Thursday, April 01, 2010

FIGHTING THE TAPE

David Rosenberg says it best:

 

“Of course, it is always difficult to predict the future, but so many investors are caught in the moment and are being told “not to fight the tape” and simply play the momentum game. They do not see that the current rebound in the economy is a statistical mirage orchestrated by record amounts of monetary and fiscal stimulus that are simply unsustainable and actually risk precipitating a very unstable financial and economic backdrop in coming years.

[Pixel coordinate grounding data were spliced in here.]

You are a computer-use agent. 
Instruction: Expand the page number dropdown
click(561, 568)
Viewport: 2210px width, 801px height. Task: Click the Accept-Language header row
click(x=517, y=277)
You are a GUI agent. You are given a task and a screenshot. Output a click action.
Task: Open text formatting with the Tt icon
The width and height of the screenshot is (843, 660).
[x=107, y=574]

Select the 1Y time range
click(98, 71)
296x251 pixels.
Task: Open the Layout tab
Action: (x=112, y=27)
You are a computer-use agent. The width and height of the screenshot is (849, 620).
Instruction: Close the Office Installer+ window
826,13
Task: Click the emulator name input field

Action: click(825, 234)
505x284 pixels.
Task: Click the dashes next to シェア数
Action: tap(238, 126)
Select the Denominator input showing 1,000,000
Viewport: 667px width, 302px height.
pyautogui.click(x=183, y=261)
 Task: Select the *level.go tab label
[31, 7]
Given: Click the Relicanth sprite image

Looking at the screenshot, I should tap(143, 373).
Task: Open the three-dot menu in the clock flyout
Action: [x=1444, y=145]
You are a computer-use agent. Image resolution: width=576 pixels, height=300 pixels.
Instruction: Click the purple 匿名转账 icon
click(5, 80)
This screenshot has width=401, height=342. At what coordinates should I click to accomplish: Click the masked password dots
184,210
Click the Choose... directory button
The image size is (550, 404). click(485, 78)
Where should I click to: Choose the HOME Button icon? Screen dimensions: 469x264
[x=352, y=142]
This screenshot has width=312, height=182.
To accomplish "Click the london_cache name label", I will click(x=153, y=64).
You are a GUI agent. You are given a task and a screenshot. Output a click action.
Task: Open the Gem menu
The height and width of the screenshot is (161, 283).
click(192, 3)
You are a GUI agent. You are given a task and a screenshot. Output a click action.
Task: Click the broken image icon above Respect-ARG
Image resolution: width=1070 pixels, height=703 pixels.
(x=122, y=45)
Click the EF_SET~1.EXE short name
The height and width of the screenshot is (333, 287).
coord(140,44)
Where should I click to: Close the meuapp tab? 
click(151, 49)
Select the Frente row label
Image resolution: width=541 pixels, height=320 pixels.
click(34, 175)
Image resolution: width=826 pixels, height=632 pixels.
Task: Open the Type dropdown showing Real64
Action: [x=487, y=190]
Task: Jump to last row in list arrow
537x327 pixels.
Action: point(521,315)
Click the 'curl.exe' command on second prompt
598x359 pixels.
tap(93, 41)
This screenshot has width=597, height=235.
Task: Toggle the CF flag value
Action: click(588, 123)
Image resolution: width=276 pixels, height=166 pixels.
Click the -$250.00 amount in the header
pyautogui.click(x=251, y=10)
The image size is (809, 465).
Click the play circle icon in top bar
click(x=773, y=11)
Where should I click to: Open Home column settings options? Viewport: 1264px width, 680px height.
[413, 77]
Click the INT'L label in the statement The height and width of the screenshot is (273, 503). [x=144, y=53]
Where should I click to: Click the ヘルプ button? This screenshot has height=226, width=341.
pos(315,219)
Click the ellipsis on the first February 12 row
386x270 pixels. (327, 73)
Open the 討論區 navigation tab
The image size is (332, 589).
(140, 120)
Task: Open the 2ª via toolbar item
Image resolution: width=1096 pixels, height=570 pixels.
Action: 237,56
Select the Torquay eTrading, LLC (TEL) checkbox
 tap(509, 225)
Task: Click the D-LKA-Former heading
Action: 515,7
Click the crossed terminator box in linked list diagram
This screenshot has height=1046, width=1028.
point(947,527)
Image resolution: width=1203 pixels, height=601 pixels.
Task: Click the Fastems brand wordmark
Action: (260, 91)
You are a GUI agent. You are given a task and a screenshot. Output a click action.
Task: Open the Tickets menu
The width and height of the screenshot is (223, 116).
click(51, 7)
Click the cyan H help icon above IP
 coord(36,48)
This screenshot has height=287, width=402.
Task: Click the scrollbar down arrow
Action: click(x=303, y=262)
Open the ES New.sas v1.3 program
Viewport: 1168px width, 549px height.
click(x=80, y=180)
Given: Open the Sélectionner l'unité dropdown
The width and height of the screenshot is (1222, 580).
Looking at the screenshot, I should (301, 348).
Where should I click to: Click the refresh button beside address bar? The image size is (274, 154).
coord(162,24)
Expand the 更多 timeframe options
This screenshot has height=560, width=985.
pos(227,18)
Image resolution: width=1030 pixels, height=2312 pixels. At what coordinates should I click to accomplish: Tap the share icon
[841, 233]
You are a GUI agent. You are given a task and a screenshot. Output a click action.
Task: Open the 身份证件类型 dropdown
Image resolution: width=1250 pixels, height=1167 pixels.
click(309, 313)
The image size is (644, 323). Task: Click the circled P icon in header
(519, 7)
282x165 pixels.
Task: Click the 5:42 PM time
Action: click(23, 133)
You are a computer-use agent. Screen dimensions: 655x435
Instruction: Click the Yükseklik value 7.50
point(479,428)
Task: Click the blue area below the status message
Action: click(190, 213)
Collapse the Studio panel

From our lens, the rally of the last 12 months smacks of the 1930 snapback, and if memory serves us correctly, the S&P 500 went on to hit new lows in subsequent years and the next secular bull market did not start until 1954. I am sure that all the bullish pundits and ‘tape watchers’ were ridiculing the cautious folks back then — just go and have a look at the Diary of Benjamin Roth and you will see how much giddiness there was over the bear market rally and that the worst was over back then. Meanwhile, the lows were still more than a year away to everyone’s surprise — except those who kept their eyes on the forest, not the trees.

Deleveraging cycles take years to play out, even with massive doses of government intervention. It is clear from the volumes of emails I receive daily that there is frustration among those who think they have somehow missed something important by not being overweight cyclical stocks over the past year. The tone of the responses to my daily musings is eerily similar to the complaints I saw frequently back in 2006 and 2007 — and the advice not to “fight the tape” or to “fight the Fed”. These are just glib after-the-fact excuses for going long the market when nobody really has a good idea on why we should be bullish in the first place.

We hate to break it to the bulls but even with the pleasant rally in risk assets over the past year, there really is nothing to be bullish about when it comes to how the economy is performing now or in the future as all the monetary and fiscal largesse is unwound.”